## BEGIN Data for this exercise

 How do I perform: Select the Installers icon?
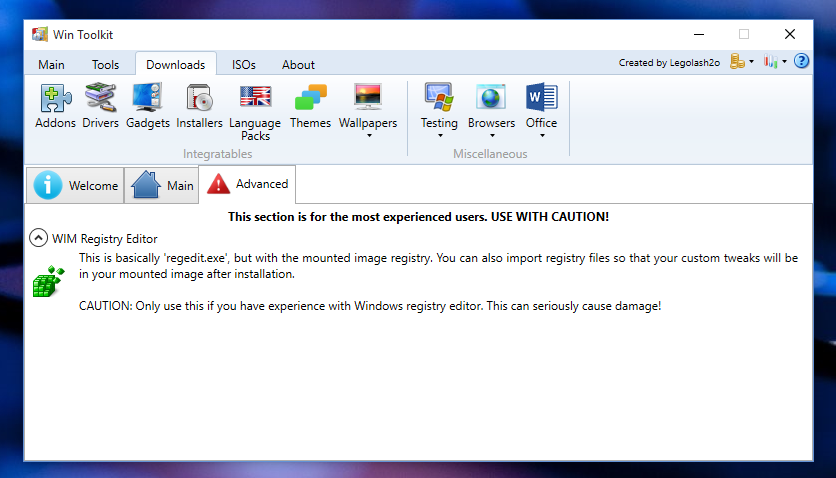point(199,106)
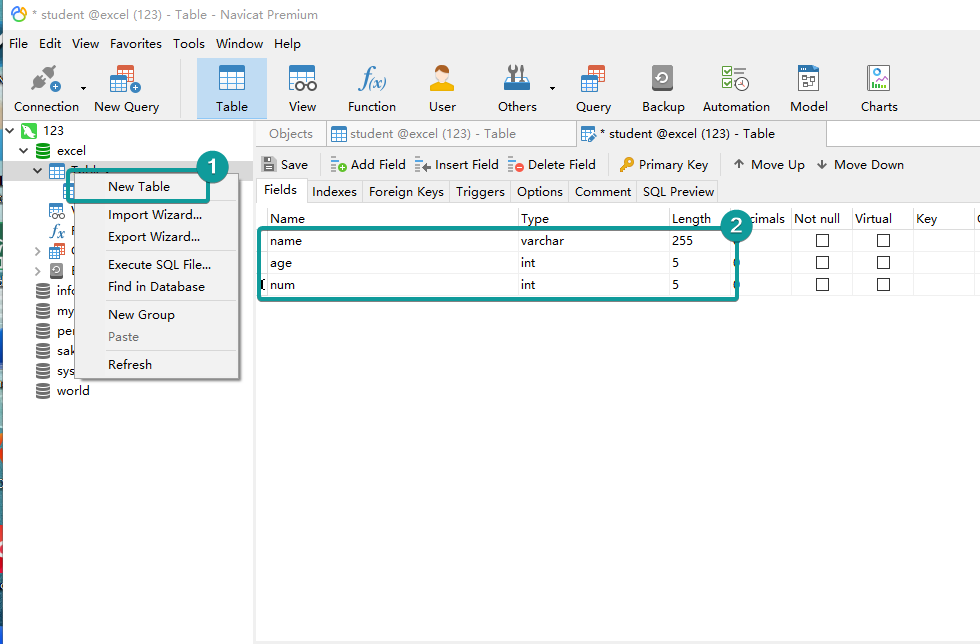
Task: Enable Not null for name field
Action: point(822,241)
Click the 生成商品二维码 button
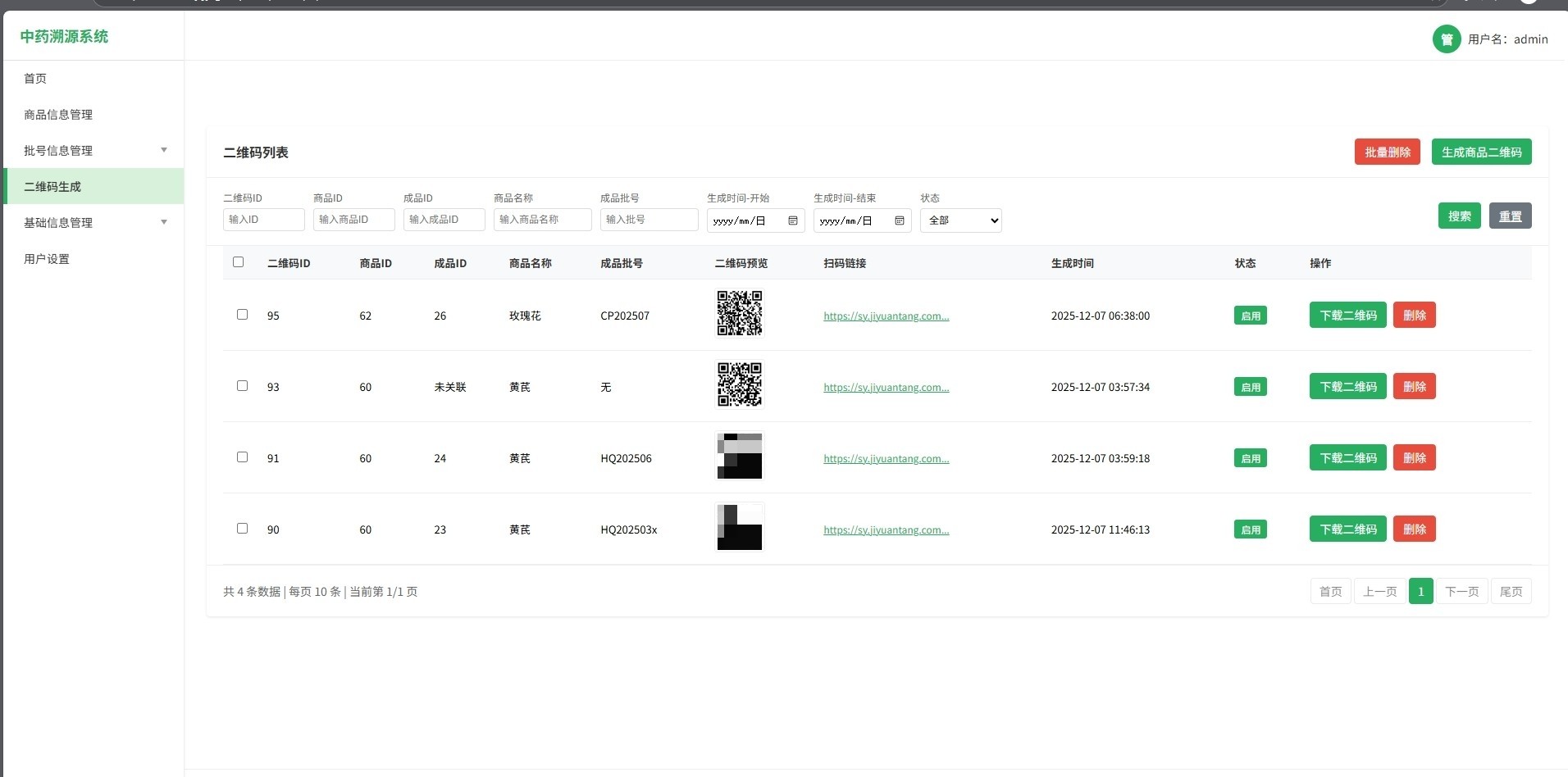1568x777 pixels. pyautogui.click(x=1481, y=152)
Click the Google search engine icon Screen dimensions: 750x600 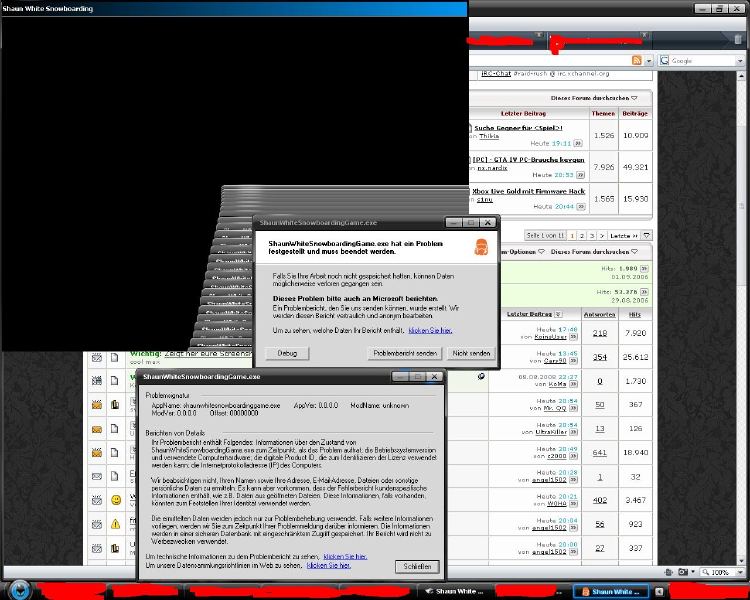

## END Data for this exercise

● Written request
Revise the rows above by replacing "icon" with "symbol" wherever it appears and keeping everything else the same. Omit the pictures from your answer.

● Finished answer
 How do I perform: Select the Installers symbol?
point(199,106)
Task: Enable Not null for name field
Action: point(822,241)
Click the 生成商品二维码 button
1568x777 pixels. pyautogui.click(x=1481, y=152)
Click the Google search engine symbol Screen dimensions: 750x600 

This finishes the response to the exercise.